EXERCISE PROMPT:
Scan the listing for the word "beside" and report every line that contains it.

====

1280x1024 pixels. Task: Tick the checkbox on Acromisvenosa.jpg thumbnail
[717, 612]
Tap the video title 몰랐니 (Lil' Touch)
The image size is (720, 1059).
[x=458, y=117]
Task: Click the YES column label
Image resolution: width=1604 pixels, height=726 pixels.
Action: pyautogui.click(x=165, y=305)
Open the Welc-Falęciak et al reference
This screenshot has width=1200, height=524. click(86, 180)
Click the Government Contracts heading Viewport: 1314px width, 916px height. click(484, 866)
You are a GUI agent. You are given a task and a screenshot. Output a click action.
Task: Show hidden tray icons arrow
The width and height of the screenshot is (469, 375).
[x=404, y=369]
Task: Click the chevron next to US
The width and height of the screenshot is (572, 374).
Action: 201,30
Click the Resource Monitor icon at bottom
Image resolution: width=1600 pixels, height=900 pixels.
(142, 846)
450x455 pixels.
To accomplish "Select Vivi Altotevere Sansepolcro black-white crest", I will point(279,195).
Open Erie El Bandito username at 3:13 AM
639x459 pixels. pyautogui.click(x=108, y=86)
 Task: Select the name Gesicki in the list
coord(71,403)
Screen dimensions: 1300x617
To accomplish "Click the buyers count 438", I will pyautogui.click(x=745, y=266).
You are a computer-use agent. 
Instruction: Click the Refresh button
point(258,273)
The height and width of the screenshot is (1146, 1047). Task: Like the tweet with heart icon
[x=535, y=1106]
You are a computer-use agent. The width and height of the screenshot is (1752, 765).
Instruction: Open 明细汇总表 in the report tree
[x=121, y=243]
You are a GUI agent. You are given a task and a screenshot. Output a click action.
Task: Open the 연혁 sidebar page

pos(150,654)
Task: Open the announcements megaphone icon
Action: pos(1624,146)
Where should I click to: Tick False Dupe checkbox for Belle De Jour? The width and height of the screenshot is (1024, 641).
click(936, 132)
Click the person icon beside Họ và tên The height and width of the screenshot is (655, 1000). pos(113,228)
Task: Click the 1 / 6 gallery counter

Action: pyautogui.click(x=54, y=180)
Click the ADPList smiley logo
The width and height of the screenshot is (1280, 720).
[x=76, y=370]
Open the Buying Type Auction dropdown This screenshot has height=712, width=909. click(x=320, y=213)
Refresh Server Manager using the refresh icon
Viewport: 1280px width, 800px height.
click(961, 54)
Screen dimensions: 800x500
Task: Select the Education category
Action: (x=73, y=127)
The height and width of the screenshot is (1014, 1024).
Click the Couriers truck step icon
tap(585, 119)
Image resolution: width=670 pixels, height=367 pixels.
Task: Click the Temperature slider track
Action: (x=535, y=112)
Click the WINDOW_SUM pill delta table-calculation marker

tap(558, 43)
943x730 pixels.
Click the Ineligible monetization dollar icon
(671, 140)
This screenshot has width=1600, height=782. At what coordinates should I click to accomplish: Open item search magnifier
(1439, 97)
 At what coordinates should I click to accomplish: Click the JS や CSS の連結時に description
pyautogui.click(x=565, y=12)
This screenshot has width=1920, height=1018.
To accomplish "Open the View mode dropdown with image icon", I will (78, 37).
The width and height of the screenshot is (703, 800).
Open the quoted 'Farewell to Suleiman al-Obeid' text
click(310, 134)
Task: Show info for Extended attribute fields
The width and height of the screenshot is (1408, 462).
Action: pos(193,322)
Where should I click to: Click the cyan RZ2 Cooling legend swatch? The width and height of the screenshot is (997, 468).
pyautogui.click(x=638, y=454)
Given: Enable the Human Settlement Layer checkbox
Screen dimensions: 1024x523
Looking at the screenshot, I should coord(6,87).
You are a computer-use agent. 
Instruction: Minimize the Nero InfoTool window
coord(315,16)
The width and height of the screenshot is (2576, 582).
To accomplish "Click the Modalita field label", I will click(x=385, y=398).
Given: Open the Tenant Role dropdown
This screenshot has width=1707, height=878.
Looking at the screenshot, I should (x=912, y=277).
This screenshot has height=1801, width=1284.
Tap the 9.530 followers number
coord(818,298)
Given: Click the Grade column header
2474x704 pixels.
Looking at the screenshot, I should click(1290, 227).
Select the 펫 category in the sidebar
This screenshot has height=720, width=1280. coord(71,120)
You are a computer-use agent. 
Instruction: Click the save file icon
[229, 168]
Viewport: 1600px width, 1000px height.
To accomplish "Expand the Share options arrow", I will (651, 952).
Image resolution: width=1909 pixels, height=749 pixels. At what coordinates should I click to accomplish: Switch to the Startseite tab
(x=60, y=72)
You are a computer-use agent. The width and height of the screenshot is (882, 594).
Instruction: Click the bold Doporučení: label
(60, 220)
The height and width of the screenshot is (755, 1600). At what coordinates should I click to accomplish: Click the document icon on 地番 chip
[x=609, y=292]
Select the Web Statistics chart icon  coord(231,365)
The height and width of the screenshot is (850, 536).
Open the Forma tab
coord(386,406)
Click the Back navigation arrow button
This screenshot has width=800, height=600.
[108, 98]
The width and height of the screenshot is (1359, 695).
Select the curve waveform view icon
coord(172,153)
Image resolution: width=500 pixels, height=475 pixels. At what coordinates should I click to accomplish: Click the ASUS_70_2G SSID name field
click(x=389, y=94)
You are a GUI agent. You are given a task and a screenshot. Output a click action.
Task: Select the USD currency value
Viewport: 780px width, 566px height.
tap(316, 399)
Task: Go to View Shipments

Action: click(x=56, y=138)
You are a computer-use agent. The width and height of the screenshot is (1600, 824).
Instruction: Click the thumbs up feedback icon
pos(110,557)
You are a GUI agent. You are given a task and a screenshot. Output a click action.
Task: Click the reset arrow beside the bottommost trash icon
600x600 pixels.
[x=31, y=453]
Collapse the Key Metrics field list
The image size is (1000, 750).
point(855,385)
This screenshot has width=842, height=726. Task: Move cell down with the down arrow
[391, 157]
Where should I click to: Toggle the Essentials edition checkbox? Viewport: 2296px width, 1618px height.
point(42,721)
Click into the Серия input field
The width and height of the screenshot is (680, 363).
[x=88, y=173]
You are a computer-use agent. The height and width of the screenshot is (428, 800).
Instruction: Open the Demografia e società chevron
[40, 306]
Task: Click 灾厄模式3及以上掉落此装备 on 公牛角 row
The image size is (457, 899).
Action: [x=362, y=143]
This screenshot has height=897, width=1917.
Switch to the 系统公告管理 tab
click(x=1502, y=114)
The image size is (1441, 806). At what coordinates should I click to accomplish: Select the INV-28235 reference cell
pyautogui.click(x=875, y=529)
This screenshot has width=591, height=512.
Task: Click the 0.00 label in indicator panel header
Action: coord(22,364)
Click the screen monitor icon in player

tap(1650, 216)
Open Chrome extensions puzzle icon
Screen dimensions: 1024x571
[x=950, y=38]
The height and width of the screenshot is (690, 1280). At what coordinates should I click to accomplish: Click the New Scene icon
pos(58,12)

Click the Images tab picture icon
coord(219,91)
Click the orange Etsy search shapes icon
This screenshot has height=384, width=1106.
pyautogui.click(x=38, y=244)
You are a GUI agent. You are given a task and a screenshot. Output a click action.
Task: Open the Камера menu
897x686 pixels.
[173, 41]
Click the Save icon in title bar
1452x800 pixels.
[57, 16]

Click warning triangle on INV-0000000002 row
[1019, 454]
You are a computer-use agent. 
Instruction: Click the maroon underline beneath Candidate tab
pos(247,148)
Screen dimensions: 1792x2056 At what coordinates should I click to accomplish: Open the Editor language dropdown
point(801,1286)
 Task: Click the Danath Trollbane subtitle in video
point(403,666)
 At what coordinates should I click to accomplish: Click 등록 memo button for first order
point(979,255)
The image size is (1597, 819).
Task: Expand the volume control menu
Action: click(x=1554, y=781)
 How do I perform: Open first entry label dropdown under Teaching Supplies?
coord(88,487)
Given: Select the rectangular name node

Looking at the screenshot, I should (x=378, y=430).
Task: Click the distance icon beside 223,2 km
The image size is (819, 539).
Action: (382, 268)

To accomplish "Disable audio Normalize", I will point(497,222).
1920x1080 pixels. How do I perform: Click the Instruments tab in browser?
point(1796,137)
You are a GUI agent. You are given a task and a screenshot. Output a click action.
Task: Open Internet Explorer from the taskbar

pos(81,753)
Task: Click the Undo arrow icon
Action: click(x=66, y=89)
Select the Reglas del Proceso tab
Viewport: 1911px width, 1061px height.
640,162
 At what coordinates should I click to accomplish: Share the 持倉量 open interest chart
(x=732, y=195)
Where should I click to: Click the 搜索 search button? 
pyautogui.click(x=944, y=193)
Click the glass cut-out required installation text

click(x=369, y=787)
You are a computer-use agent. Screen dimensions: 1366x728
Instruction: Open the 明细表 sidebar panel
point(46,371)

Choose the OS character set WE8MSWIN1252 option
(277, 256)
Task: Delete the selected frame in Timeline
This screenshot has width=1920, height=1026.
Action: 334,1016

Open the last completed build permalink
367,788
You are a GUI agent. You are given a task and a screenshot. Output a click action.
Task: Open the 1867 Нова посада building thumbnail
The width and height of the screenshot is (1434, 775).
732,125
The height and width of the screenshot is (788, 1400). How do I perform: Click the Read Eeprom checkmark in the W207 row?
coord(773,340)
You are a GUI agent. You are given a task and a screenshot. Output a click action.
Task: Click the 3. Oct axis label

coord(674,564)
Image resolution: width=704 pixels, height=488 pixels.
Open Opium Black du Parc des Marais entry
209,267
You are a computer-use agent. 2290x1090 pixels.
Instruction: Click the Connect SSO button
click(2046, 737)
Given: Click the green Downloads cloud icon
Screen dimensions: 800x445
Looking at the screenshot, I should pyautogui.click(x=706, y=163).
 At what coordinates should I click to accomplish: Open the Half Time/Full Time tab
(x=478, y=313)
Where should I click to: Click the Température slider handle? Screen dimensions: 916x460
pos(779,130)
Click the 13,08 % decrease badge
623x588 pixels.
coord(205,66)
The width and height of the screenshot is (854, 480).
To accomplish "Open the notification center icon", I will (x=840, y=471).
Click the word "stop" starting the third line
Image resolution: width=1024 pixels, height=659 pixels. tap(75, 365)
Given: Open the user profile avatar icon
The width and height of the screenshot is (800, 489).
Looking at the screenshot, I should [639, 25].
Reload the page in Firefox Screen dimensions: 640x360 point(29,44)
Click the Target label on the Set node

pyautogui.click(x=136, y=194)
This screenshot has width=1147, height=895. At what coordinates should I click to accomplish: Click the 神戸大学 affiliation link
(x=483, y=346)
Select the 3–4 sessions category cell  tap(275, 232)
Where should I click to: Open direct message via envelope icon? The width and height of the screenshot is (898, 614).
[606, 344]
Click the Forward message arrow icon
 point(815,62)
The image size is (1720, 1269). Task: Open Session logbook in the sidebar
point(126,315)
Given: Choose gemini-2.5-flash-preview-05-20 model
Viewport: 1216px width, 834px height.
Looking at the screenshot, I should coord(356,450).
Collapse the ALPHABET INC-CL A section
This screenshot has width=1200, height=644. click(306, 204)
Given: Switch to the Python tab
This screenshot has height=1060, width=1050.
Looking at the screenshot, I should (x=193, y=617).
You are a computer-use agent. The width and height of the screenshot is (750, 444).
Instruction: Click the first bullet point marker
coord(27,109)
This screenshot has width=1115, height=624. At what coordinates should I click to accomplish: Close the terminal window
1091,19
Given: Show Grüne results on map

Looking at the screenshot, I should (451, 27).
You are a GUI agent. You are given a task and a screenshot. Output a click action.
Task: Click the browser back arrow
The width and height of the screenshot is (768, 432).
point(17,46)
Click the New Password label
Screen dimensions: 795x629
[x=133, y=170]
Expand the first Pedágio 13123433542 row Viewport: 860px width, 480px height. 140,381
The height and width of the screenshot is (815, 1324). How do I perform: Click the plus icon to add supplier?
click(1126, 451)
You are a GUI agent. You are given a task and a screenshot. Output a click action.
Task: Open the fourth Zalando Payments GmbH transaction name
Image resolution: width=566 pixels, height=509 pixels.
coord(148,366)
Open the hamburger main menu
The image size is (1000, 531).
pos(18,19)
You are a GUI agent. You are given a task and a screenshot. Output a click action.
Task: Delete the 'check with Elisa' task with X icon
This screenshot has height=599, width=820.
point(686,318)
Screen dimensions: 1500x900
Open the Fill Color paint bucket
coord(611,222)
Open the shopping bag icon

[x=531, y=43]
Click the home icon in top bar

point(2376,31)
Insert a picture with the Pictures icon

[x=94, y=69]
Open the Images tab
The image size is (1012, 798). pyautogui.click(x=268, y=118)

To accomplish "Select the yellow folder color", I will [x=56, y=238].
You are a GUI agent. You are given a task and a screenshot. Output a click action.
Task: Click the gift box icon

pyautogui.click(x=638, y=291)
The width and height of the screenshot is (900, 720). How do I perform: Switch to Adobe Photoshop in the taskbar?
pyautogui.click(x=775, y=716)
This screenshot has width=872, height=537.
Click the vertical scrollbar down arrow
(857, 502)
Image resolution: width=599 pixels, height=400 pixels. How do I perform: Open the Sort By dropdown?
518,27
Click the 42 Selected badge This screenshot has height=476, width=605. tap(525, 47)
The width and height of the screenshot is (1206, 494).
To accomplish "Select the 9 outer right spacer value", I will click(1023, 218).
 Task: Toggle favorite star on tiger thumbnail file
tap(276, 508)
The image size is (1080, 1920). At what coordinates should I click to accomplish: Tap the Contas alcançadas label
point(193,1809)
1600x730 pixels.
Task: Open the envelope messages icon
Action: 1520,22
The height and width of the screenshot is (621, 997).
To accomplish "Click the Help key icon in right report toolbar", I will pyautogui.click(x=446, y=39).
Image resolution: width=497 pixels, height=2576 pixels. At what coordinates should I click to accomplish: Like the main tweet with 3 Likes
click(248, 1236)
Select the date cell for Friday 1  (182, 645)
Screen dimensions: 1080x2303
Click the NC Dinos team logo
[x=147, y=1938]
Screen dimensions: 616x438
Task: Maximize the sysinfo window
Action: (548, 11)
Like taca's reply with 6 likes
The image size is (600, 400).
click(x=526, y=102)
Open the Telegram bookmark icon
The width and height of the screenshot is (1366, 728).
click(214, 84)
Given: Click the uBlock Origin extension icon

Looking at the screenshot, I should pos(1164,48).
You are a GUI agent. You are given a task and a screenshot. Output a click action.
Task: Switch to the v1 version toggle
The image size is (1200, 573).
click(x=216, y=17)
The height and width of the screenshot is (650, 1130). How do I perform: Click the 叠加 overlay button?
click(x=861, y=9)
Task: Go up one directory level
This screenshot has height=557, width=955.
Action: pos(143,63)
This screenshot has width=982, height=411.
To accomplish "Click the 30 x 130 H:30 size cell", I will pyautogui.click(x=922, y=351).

====

EXERCISE RESPONSE:
Click the person icon beside Họ và tên The height and width of the screenshot is (655, 1000). pos(113,228)
Task: Click the reset arrow beside the bottommost trash icon
Task: Click the distance icon beside 223,2 km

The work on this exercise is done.